18 ноября Вазиф Джавгарийе, которому шел 18-й год, наблюдал, как въезжает в Иерусалим военно-морской министр и один из «трех пашей» — Ахмет Джемаль, теперь диктатор Великой Сирии и верховный командующий Четвертой османской армии. Своей ставкой Джемаль сделал комплекс «Августа Виктория» на Масличной горе. А 20 декабря к Дамасским воротам подъехала роскошная карета из Мекки, над которой развевалось зеленое знамя ислама. В ней сидел пожилой шейх, чье появление в городе вызвало неописуемое волнение. «Войска со знаменем во главе промаршировали по всему Старому городу, жители обрызгивали солдат конвоя розовой водой. За конвоем потянулись все мусульмане города, восклицавшие „Аллах акбар“. Это был самый красивый парад из всех, что я когда-либо видел», — записал Вазиф Джавгарийе. У Купола Джемаль провозгласил джихад. «Ликование охватило все население», — свидетельствовал Кресс фон Крессенштейн. Но перед христианским Рождеством престарелый мекканский шейх неожиданно умер; дурное предзнаменование для джихада.
44-летний Джемаль — приземистый, бородатый, всегда под охраной целого эскадрона гвардейцев на верблюдах — сочетал в себе грубую, параноидальную жестокость с неожиданным обаянием, умом и склонностью к гротескной буффонаде. Бонвиван, питавший «слабость к богатству и роскоши», как, впрочем, и к красивым еврейкам, он прекрасно сознавал и собственное величие, и нелепость своего положения. Терроризируя Иерусалим, Джемаль между делом играл в свой любимый покер, скакал на коне по Иудейским холмам, пил шампанское и раскуривал сигары вместе с испанским консулом и своим другом графом Антонио де Байобаром. Байобар, изысканный аристократ лет тридцати, описывал пашу, как
Джемаль управлял Сирией почти как независимый от Стамбула правитель. «Человек безграничного влияния», он демонстрировал свою власть и силу, с усмешкой вопрошая: «Что такое законы? Я их устанавливаю, и я их отменяю!» «Три паши» совершенно справедливо сомневались в лояльности арабов. Переживавшие культурное возрождение, одержимые националистическими устремлениями, арабы ненавидели новый турецкий шовинизм. Они составляли 40 % населения Османской империи, и многие из османских полков были сформированы целиком из арабов. Делом Джемаля стало удержание в повиновении арабских провинций и подавление любых арабских — но также и сионистских — брожений: сначала с помощью своего зловещего обаяния, а потом и прямых запугиваний.

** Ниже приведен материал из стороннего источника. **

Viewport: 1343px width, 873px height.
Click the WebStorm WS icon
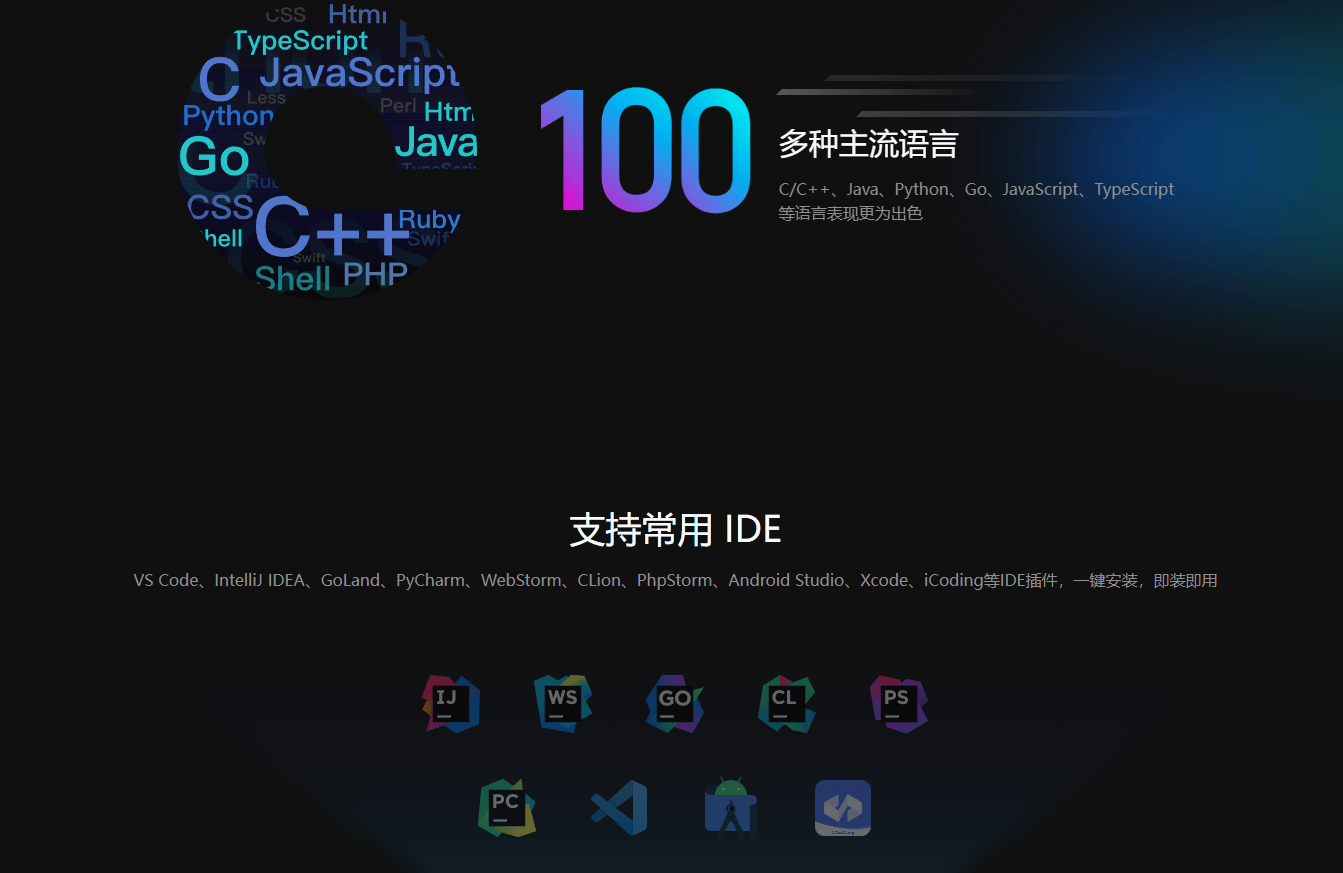562,703
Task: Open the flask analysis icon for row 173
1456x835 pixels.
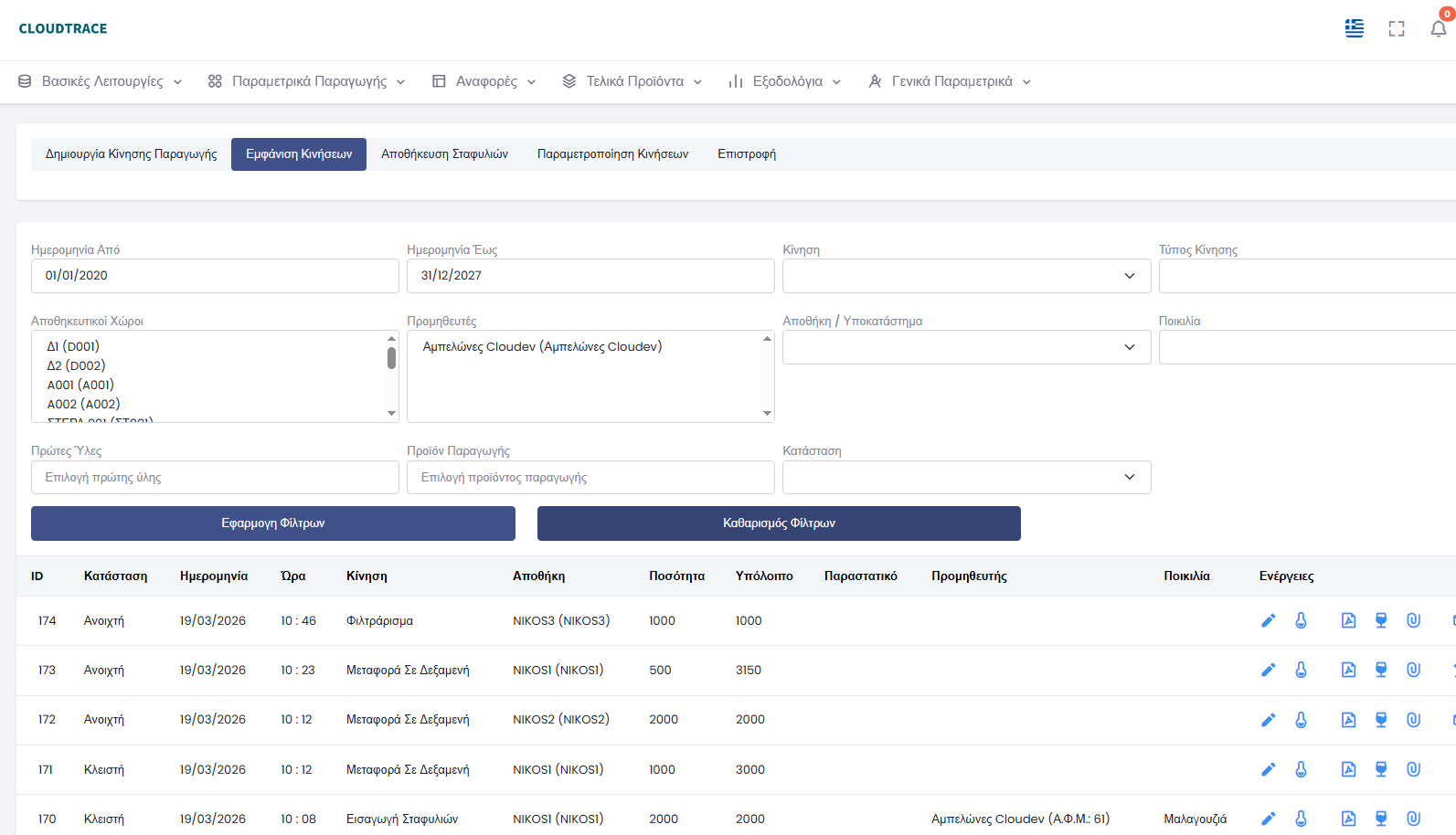Action: click(1301, 671)
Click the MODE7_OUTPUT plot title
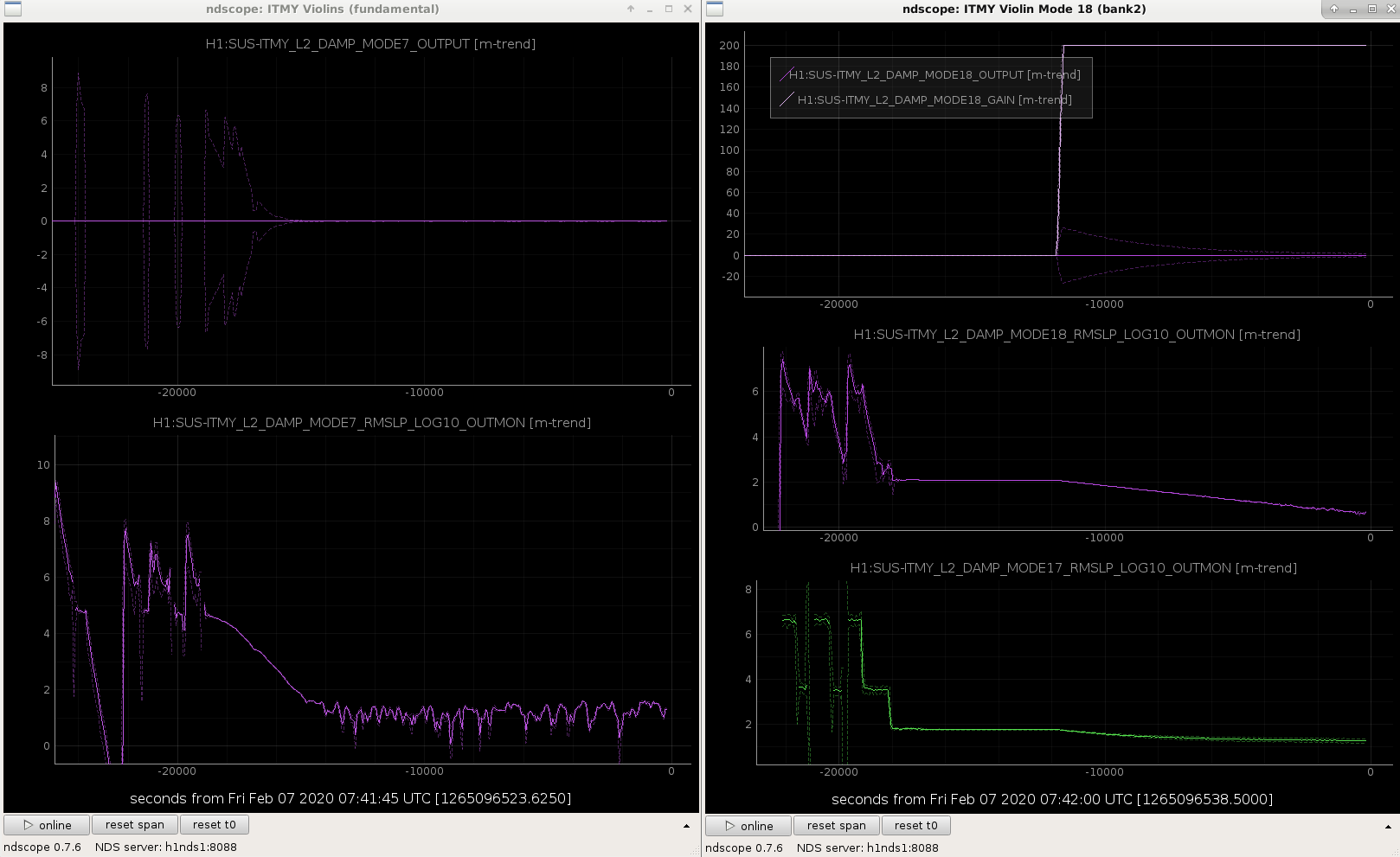1400x857 pixels. 370,44
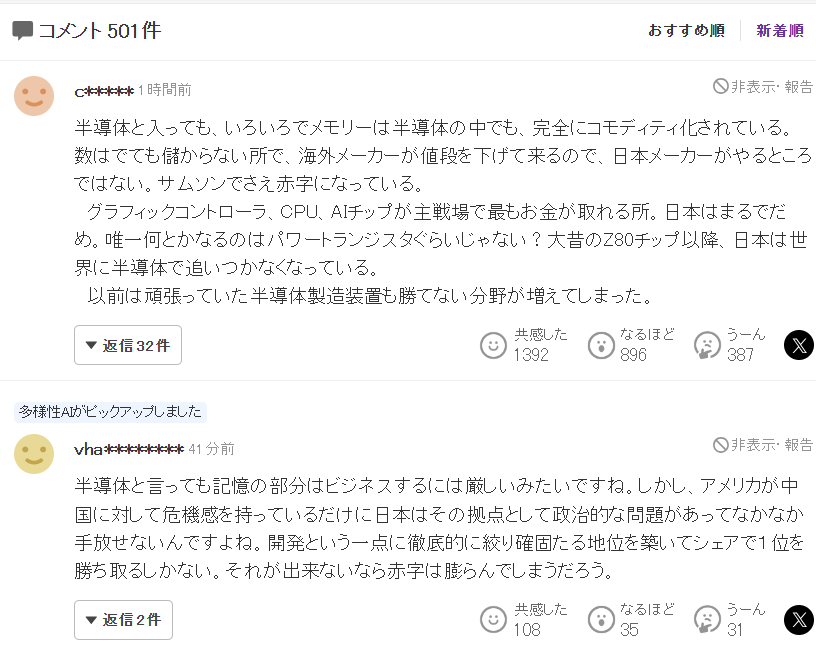Screen dimensions: 816x646
Task: Click なるほど face icon with 35
Action: 601,620
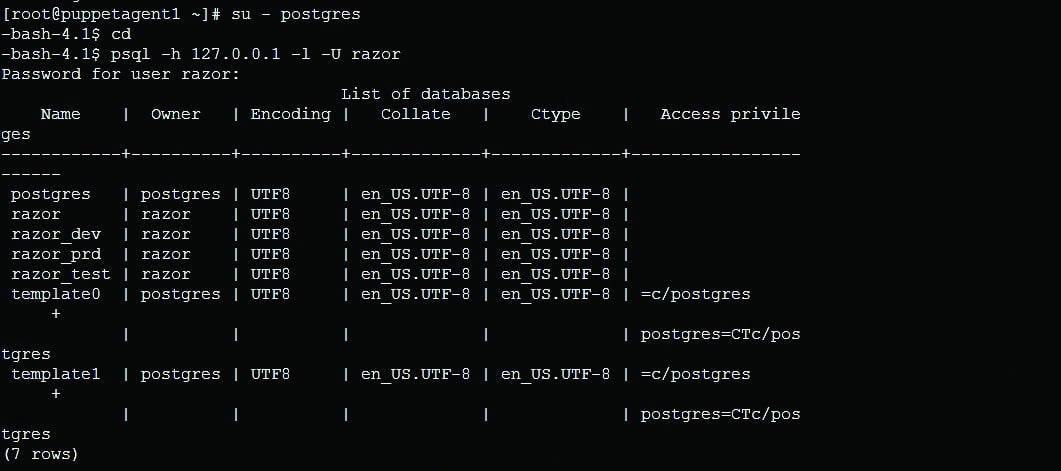Image resolution: width=1061 pixels, height=471 pixels.
Task: Click the '(7 rows)' summary text
Action: [x=40, y=454]
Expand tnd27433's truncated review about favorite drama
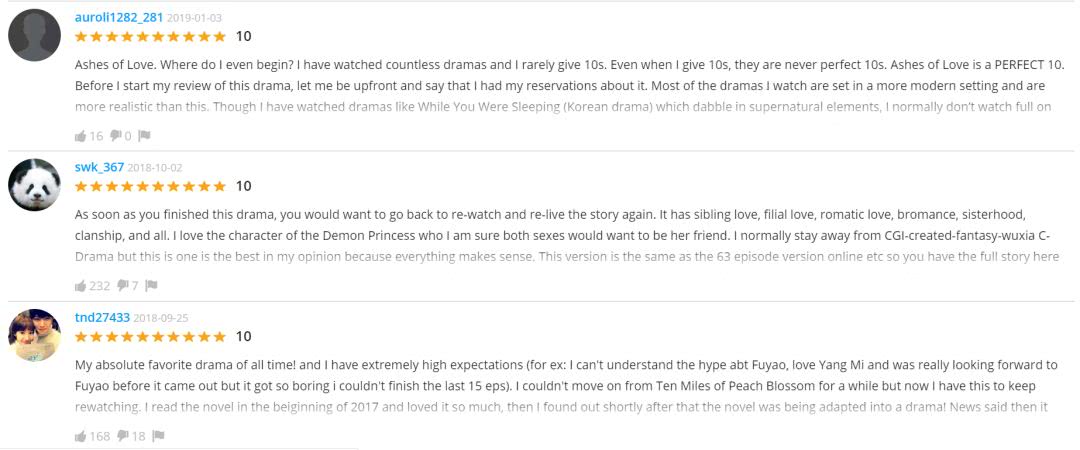Viewport: 1080px width, 450px height. point(566,406)
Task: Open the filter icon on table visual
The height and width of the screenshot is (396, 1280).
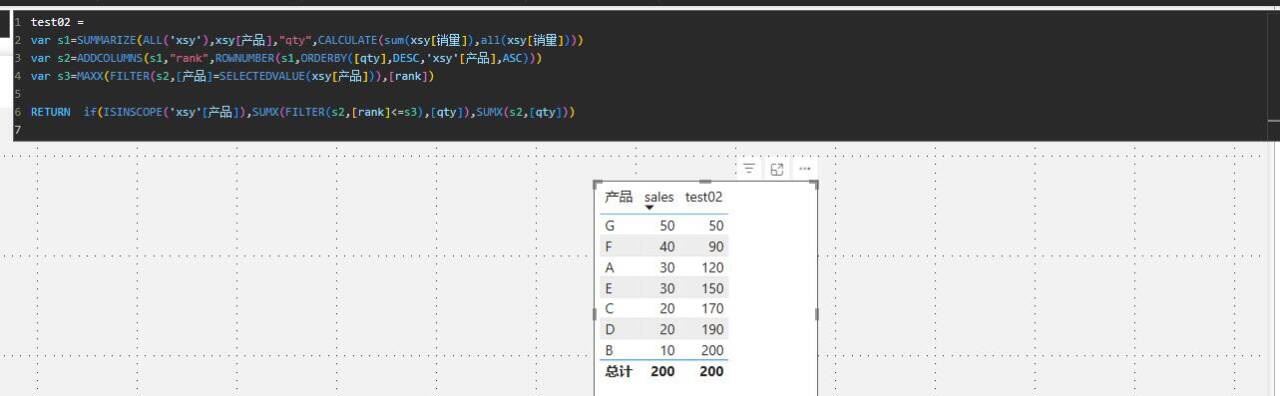Action: 749,169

Вскоре по прибытии в Святой город Джемаль вызвал к себе арабских лидеров, которых подозревали в националистических настроениях. Он долго и подчеркнуто намеренно делал вид, что не замечает их; арабы все сильнее бледнели. Наконец он спросил: «Вы сознаете тяжесть своих преступлений?» Но даже не дал им ответить: «Молчать! Вы знаете, какое за это бывает наказание? Казнь! Смертная казнь!» Арабы дрожали от страха. Выждав немного, Джемаль тихо добавил: «Но я ограничусь вашей высылкой в Анатолию». Когда запуганные арабы ушли, Джемаль со смехом повернулся к адъютанту: «А что делать? Так мы решаем здесь дела». Когда паше потребовались новые дороги, он предупредил инженера: «Если дороги не будут построены вовремя, я тебя казню на том самом месте, где будет положен последний камень!» И не без гордости Джемаль частенько вздыхал: «Везде есть люди, стонущие из-за меня».